In
the latter part of 1996 Pal Benko and I were sitting
in a hotel room on the island of Menorca (off
the coast of Spain), staring at Eric Schiller
bashing away at his chess database (which kept
crashing). He had just told us how he once wrote
a chess book in two days. Appalled, I was playing
with the idea of tossing him out the window or,
at the very least, having Benko rough him up a
bit.
It was during this moral
dilemma that Schiller handed me a manuscript with
the ribald title The
Big Book of Busts. My
first reaction was, of course, negative. However,
when I noticed that his co-author was John Watson
(who in my mind is one of the best theoretical
writers I have ever seen), I grudgingly took a
closer look.
Now I am forced to swallow my bigoted
view of Schiller's work (or does this just validate
my opinion of Watson?) and admit that this is
a GREAT BOOK (by the way, this particular book
took many months to write)! Taking a look at backwater
lines like the Grob, Polish, Englund Gambit, Woozle,
and Hawk, and also exploring more respectable
openings like the English Defense, the Budapest
Gambit and just about everything else under the
sun (over 80 openings!!), the authors try hard
to show the reader what systems are nothing but
bluff and what lines have actual point.
Lots of prose helps explain their
views, strange fonts bring a smile to our faces
(a yin-yang sign tells us that a line is worth
playing, a skull and crossbones tells us that
the line is poison, a frowning face or a smiling
face is self-explanatory, while you have to get
the book to find out what the Mickey-Mouse ears
mean), an index of variations (and an index of
named openings) allows us to find what interests
us in a quick and easy manner, and a bibliography
tells us what sources were consulted.
The most important thing
in the book, however, is the analysis, and The
Big Book of Busts delivers
on a grand scale (the sections on the Fried Liver
Attack, the Philidor Countergambit, and the Keres
Defense are worth the price of the book alone!).

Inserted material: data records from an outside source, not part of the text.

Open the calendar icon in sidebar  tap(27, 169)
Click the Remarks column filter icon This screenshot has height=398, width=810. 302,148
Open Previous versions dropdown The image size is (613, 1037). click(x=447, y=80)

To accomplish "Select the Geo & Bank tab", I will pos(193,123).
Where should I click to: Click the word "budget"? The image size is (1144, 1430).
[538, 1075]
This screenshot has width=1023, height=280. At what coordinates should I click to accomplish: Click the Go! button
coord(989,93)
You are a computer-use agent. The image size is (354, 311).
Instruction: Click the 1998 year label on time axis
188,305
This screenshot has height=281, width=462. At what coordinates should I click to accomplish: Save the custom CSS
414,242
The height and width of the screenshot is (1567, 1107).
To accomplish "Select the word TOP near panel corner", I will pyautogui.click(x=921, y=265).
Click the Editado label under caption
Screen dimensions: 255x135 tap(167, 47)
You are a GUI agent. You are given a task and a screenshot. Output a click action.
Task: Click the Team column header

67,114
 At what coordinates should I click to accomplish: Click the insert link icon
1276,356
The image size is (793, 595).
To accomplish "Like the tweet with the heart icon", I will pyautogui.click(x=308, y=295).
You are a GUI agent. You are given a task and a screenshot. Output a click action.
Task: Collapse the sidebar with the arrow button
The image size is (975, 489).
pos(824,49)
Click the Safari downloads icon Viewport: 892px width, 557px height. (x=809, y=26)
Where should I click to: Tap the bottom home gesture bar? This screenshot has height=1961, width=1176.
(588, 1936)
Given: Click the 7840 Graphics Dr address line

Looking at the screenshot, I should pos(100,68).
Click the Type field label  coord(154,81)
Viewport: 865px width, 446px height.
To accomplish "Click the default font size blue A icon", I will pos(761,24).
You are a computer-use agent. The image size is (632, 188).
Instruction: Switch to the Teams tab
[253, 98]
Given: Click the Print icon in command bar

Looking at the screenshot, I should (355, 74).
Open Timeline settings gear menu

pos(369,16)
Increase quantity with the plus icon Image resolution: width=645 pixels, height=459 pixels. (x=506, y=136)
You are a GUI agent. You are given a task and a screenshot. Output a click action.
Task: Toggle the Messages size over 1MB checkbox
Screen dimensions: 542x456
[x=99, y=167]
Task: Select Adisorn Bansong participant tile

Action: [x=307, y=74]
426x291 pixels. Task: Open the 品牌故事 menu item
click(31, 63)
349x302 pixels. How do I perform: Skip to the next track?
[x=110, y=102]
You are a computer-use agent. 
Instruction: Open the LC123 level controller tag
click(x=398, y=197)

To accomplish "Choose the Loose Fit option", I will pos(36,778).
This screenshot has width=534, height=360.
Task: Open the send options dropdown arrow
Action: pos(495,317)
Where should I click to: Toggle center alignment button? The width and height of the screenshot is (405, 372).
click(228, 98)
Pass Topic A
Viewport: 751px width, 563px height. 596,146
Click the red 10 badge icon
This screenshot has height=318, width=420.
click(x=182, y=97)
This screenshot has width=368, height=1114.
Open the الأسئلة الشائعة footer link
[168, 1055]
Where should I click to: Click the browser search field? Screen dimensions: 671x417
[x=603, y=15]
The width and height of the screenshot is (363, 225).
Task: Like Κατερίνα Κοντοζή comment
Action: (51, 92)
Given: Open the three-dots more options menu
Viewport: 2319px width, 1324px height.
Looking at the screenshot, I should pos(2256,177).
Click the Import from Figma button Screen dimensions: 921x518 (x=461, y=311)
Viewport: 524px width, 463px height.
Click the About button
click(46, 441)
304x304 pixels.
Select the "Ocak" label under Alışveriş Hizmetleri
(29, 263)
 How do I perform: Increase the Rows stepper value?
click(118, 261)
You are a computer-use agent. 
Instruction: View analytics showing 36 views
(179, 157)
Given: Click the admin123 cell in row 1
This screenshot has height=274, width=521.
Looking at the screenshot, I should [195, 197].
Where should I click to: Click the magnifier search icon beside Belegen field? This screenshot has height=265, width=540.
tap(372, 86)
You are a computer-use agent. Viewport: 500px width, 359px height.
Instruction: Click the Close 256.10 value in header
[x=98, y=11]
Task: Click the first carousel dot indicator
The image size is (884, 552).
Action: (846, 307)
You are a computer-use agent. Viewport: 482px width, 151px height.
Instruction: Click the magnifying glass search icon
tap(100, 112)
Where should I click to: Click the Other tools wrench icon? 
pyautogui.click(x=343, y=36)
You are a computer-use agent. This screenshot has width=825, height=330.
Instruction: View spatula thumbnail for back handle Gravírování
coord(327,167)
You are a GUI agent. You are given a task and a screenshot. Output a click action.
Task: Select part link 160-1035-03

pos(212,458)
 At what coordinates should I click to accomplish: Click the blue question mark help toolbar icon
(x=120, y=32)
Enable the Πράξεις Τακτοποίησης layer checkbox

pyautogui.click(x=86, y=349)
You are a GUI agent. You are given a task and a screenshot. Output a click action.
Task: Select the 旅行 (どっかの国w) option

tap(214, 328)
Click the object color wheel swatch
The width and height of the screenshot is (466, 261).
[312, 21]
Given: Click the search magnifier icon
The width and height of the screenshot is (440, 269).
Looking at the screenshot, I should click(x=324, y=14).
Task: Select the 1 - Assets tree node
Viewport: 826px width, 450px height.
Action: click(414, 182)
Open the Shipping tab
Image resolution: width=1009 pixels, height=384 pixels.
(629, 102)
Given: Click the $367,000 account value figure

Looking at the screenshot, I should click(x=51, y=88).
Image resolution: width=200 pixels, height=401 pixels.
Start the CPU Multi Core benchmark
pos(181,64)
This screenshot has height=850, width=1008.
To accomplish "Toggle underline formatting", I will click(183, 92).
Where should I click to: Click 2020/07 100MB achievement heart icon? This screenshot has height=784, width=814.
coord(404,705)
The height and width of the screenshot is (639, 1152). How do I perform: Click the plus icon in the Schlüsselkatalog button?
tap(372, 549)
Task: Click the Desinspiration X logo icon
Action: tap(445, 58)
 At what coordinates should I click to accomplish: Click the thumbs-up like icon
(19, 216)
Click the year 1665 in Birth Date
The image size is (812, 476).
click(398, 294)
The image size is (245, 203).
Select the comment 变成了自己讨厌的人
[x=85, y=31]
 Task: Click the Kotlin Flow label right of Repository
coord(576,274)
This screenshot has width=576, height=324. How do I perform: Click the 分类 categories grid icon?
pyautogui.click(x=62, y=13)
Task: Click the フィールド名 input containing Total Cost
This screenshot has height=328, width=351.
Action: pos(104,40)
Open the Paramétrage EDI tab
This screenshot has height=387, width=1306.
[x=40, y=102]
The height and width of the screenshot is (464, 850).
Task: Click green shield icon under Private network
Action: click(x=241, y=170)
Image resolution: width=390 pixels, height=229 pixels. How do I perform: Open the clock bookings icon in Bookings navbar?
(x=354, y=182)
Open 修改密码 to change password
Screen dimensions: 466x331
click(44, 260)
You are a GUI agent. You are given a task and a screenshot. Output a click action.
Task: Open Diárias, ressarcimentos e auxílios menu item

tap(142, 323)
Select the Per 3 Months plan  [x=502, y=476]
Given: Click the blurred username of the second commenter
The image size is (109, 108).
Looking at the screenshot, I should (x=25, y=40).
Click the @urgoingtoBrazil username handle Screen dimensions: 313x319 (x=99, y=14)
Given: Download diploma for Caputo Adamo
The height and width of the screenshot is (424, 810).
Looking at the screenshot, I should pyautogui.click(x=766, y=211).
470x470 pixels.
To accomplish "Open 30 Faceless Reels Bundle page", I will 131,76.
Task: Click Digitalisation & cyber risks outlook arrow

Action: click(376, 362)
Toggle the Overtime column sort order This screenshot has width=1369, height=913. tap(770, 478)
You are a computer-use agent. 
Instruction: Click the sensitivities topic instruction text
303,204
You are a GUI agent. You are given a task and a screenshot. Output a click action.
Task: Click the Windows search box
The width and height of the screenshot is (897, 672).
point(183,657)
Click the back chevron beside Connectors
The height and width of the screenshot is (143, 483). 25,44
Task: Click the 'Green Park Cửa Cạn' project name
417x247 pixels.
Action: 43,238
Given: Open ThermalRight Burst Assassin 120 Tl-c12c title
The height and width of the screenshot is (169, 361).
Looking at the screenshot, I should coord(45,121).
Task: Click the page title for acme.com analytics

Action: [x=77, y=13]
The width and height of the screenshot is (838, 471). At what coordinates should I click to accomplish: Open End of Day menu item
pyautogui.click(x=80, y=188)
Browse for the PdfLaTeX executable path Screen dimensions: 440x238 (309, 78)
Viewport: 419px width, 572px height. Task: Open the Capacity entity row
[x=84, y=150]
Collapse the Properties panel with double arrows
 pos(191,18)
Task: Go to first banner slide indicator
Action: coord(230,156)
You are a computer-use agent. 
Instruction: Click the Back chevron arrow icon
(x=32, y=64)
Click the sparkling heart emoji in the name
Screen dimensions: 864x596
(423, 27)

New evaluations, new ideas, lots of very important
novelties; all these things make this book a virtual
must for any active player.
Of course, some negatives
do exist. A few sections are poorly represented
(or give busts that, in my opinion, are not busts
at all) and, unavoidably, a few typos have clawed
their way into the finished product. However,
don't let these minor things blind you to the
fact that The
Big Book of Busts is
actually an extremely important addition to any
serious chess library.
I find it interesting that this
book has not sold very many copies (I'm told that
most players don't even know it exists!). It's
fun, it's informative, it virtually destroys the
generic analysis found in most other books, and
it tells you what's good and what's not under
one, easy on the eye, cover.
My recommendation? Buy a copy for
yourself and, when you see how good it really
is, tell your chess buddies about it too.